En septembre 1916, alors que la guerre n’est pas terminée, il conclut son récit par une vigoureuse condamnation de la société capitaliste et de la guerre, exprimée sur dix pages.
« Oh ! il n’est plus patriote, allez, le soldat qui a souffert un an ou deux sur le front. Beaucoup ne pouvaient admettre avant la guerre que quelqu’un cherche à se soustraire aux obligations militaires en désertant à l’étranger. Aujourd’hui, presque tous disent : « Ah ! si j’avais su que la guerre éclaterait et durerait si longtemps, je ne serais pas ici. » » (p. 224).
« Croirez-vous enfin les anarchistes lorsqu’ils vous disent que le seul moyen de vivre librement et paisiblement est d’abord de rendre les richesses du pays au pays lui-même et non à quelques profiteurs qui vivent grassement sur la misère des autres, et de vous organiser sans jamais prendre de chefs qui vous tromperont toujours, ni abdiquer la plus infime parcelle de votre volonté, ni de votre liberté, entre les mains de représentants et de gouvernants ? » (p. 229).
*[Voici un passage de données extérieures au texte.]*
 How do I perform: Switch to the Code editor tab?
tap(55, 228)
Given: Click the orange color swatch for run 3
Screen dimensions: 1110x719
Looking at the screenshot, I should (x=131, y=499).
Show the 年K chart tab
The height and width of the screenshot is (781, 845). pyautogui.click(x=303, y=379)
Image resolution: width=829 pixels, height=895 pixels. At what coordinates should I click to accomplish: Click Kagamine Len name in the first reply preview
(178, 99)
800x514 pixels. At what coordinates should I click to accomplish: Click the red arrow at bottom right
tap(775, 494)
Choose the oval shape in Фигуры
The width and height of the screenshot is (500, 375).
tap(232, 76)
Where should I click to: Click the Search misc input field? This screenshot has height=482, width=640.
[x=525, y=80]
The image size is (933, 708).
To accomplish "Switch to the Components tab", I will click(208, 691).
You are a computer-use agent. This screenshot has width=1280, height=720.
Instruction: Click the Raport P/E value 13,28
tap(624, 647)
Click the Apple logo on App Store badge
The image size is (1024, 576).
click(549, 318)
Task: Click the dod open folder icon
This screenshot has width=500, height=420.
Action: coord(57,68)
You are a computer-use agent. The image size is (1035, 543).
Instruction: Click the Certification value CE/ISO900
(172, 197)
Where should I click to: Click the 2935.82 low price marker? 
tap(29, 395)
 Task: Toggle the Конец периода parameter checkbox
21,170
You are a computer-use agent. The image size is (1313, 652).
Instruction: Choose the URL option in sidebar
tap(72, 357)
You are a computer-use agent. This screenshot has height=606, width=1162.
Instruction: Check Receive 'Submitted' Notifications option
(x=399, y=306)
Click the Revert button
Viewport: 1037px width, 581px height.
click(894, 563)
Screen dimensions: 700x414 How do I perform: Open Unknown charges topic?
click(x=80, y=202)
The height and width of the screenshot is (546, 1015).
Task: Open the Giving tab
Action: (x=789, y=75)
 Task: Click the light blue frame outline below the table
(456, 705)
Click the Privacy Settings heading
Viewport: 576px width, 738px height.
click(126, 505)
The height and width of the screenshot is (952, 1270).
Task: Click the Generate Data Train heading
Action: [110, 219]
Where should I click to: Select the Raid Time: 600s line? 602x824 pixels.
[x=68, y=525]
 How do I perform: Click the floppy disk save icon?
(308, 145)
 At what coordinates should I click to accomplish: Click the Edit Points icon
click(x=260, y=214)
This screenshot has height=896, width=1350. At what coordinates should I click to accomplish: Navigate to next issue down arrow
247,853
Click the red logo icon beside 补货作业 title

« Après comme avant la guerre, le dernier mot de la véritable civilisation sera toujours : si tu veux la paix, prépare la paix ! Et après la guerre, nous continuerons d’en montrer l’horreur et nous nous efforcerons plus que jamais d’en faire connaître au peuple les véritables causes afin qu’il puisse l’éviter. […] Après comme avant, nous continuerons de dire qu’il fait noir dans les ténèbres, que le régime capitaliste est inique, que le salariat est une forme de l’esclavage, que le militarisme engendre la guerre et dégrade l’individu, que la guerre est criminelle, que l’autorité est odieuse, que l’orgueil est imposteur, que la bassesse est vile ! » (p. 231-232).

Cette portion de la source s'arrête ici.